Ahhh, Christmas food. It's delicious, it's everywhere, and there's a never ending flow of leftovers.
It would be great to say that I'm only going to eat the deliciousness of the ham and sweet potatoes and walnut pie on Christmas day. But our fridge is like that weird Thanksgiving woven horn thing, and keeps overflowing with delicious food.
It's likely partially our fault, for cooking in such large quantities. But I'm also pretty sure the fridge is doing its own cooking, late at night, when we're all asleep. Crazy fridge.
Anyway, I've been Christmas eating since Friday. Whoop. Well, the whoops comes when I realize that I've been Christmas lounging since Friday, too. There were a few days over the weekend when I didn't even bother to get dressed.

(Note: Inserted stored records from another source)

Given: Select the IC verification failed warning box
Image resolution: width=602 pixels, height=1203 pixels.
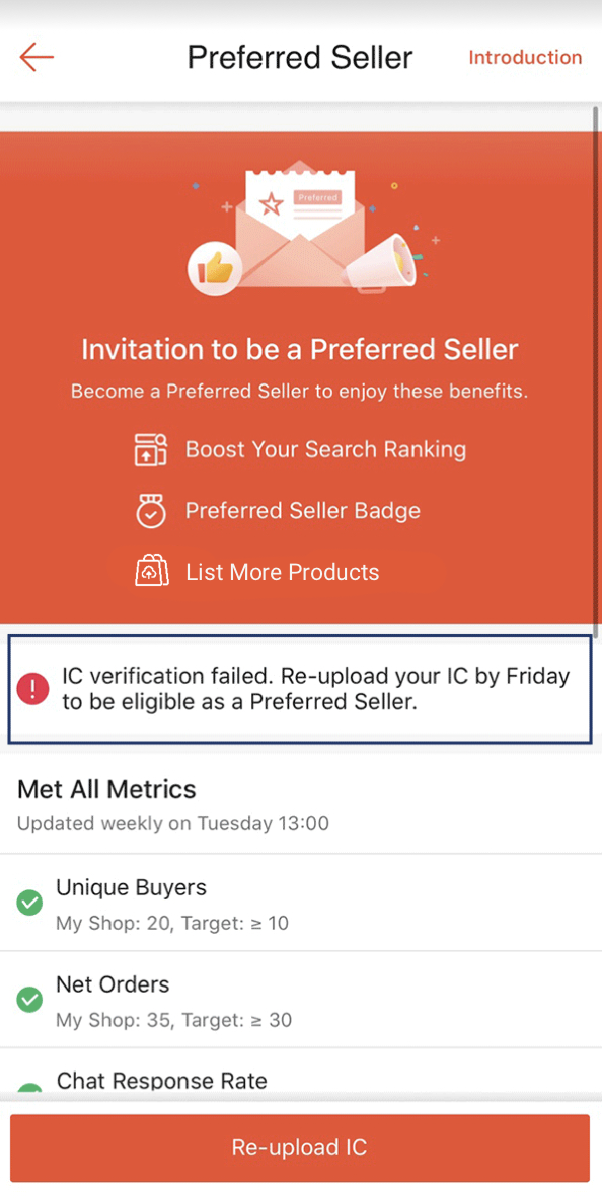Looking at the screenshot, I should (300, 688).
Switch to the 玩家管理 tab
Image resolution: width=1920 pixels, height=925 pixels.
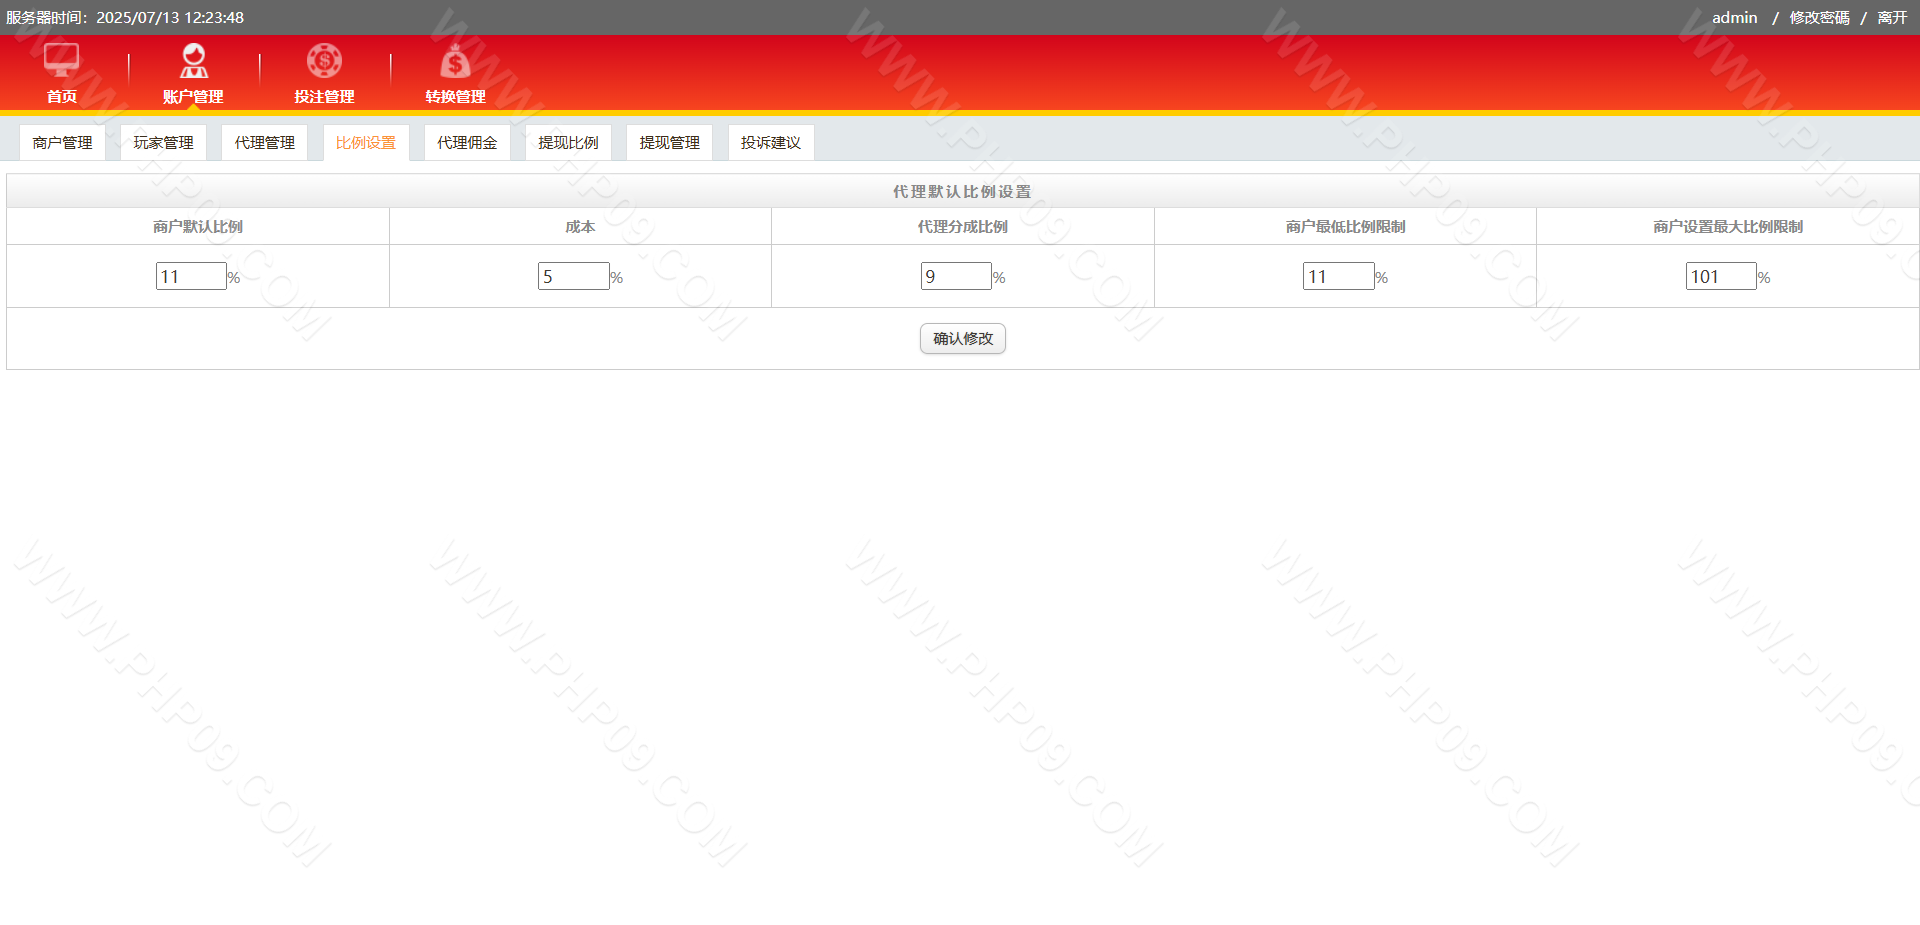(x=163, y=143)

Here's the thing, though. It's not abnormal for me to go 3-4 days without exercise. I tend to bunch up all my exercise in the middle of the week (when I'm not training for a marathon). The only reason I'm feeling even partially guilty is all those other damn runners. The ones I saw while driving to the store to pick up more food. Out there getting their exercise on. Bastards.
Well, that, and Foreign Scale Syndrome. FSS is crafty. I'm not normally drawn to the scale. We don't own one at home, because I pretend (usually very successfully) that I don't care about weight, because I have muscles, and I like the way I look. Wouldn't that be fantastic. Plus, the scale at the gym is in the middle of the locker room, and it's always left on some terribly low weight. I like to think that whoever is in there weighing herself at 103lbs leaves the scale set there just to gloat.
Anyway, scale. Don't normally go there. And when I do, I'm usually okay with it. I'm done a fair amount of rationalizing. I am tall (5'9"). And I am muscular (for my frame). So, it would not make sense for me to weight 115lb. Or 125lb. I hit 129lb once, when I was very, very violently ill, and severely dehydrated. Mostly I live in the low 140s. Which is fine.
Except FSS. All scales are different. Most advice tells you that if you're going to battle with the scale, battle with one single scale. Because, they're all different. Some are super accurate. Some are super NOT accurate. And that's where FSS comes in. Last night, my brother's scale straight up DISSED me. I'm pretty sure I didn't actually gain 9 pounds in the last week. So I know that scale's a dirty liar. But, it's my fault for stepping on it.
Not that it matters.
Where was I going with this?
Crappy food. Lack of exercise. Both lead to a general blah feeling. I could go on some crazy all carrot diet (I always wanted to be orange!), but that's stupid.
Lots and lots of water. Full hydration mode.
I am pounding the crap out of glass after glass of water.
And I feel great. (Part of that is the single cup of coffee I drank in the midst of all that water.)
I'm pretty sure I already drank my 8 glasses for the day, or whatever they're recommending this week.
I'd spout some facts about why drinking water is good, but, um, does anyone deny it? I think everyone knows they should drink a crapton of water. It's the doing it that's the problem.
The most successful I have been at drinking water is via those giant Nalgene bottles. Two of those knock out the daily recommended water dosage. I would fill one up in the morning, and drink it absentmindedly at my desk. In a few hours (or 30 minutes, depending on the day) it would be empty, and I'd fill it up again. I'd usually finish three bottles full of water by the end of the day. Man, my bladder got a work out. But I was fucking hydrated. Oh yeah.
I'm using a regular cup today, but making it a rule that every time I go pee, I fill up my water cup. It's a viscous cycle, but it's all beneficial, baby. Until my bladder explodes.
Do you think you drink enough water every day?